I never have seen cubics (or higher order polynomials) in gcse math therefore I was only referring to A level and beyond
Yes, you're probably right about the TI-NSpire. Another similar example of a disallowed calculator is the TI-89 Titanium.

Edexcel say that on the front page because showing working is good practice, and I'm certainly not trying to encourage students to attempt to do everything in their head or on the calculator. But from Mr M at https://www.thestudentroom.co.uk/sho...php?t=2142680: "the right solution presented with no working will gain full credit in certain circumstances. If the question is a show or prove question then clearly you will get zero marks for just writing down the answer."
0
2 years ago
#16
(Original post by Prasiortle)
Yes, you're probably right about the TI-NSpire. Another similar example of a disallowed calculator is the TI-89 Titanium.

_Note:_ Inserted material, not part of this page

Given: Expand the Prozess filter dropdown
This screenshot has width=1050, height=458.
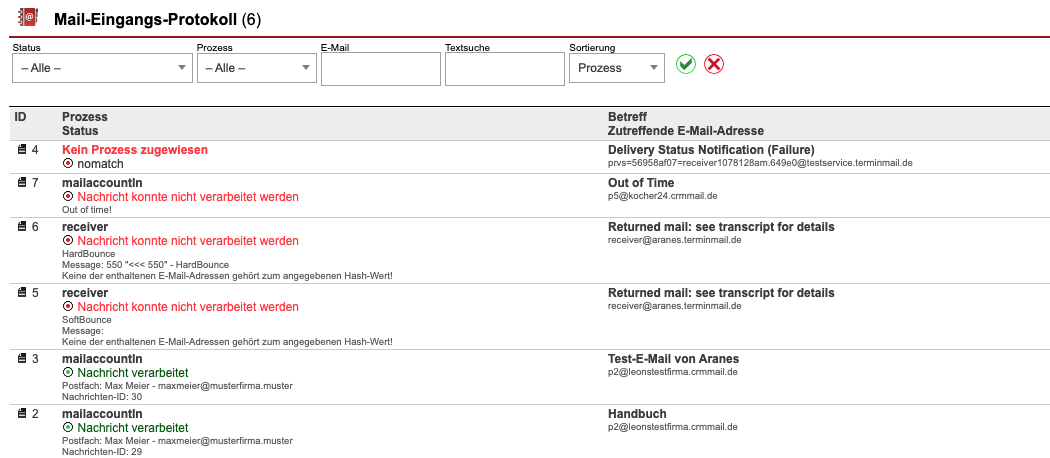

Edexcel say that on the front page because showing working is good practice, and I'm certainly not trying to encourage students to attempt to do everything in their head or on the calculator. But from Mr M at https://www.thestudentroom.co.uk/sho...php?t=2142680: "the right solution presented with no working will gain full credit in certain circumstances. If the question is a show or prove question then clearly you will get zero marks for just writing down the answer."
I think I get it now . It seems I misinterpreted "may" as "will".

I agree that it's pretty risky to not show working though (if you round wrong at the end for example the answer is 2.78 but you give 2.77 you still get 0 marks whereas with full working you'd lose only 1 mark for accuracy)
0
2 years ago
#17
(Original post by Akashv02)
for anyone struggling to remember the quadratic formulae you should know that you can write it on your calculator.

if you did not know you can input letters onto your calculator to do this press the alpha button and mess around with the top row of your calculator till you find the letters a, b and c. make a fraction symbol first then put the -b then the squared button then - 4ac on the bottom of the fraction press 2a. do this on your calculator just before the exam

as soon as you get in write it down on your question book
technically this is cheating
0
2 years ago
#18
(Original post by Prasiortle)
That's nothing. My TI-84 Plus CE-T can solve polynomial equations of up to degree 10.
how muxh it cost? might need myself one for my a level exams
0
2 years ago
#19
This post is going to be the beginning of invigilators examining kid's calculators before they enter the exam lol.
1
2 years ago
#20
(Original post by TheTroll73)
I think I get it now . It seems I misinterpreted "may" as "will".

I agree that it's pretty risky to not show working though (if you round wrong at the end for example the answer is 2.78 but you give 2.77 you still get 0 marks whereas with full working you'd lose only 1 mark for accuracy)
Yes, as I said, I'm not telling people not to show working. At A-Level there are a limited number of occasions where this would come up - e.g. solving polynomial equations, simultaneous equations, etc.,, and in the cases where the examiners specifically want to test whether the student can solve analytically, they will specify. E.g. in C1, being able to solve simultaneous equations where one is linear and one is quadratic is
a specific point on the syllabus, and so such questions invariably say "You must show your working". Similarly, Edexcel sometimes say "Solutions based solely on graphical or numerical methods will gain no credit." As for your last point, one would hope, at A-Level, that students can round their answers correctly.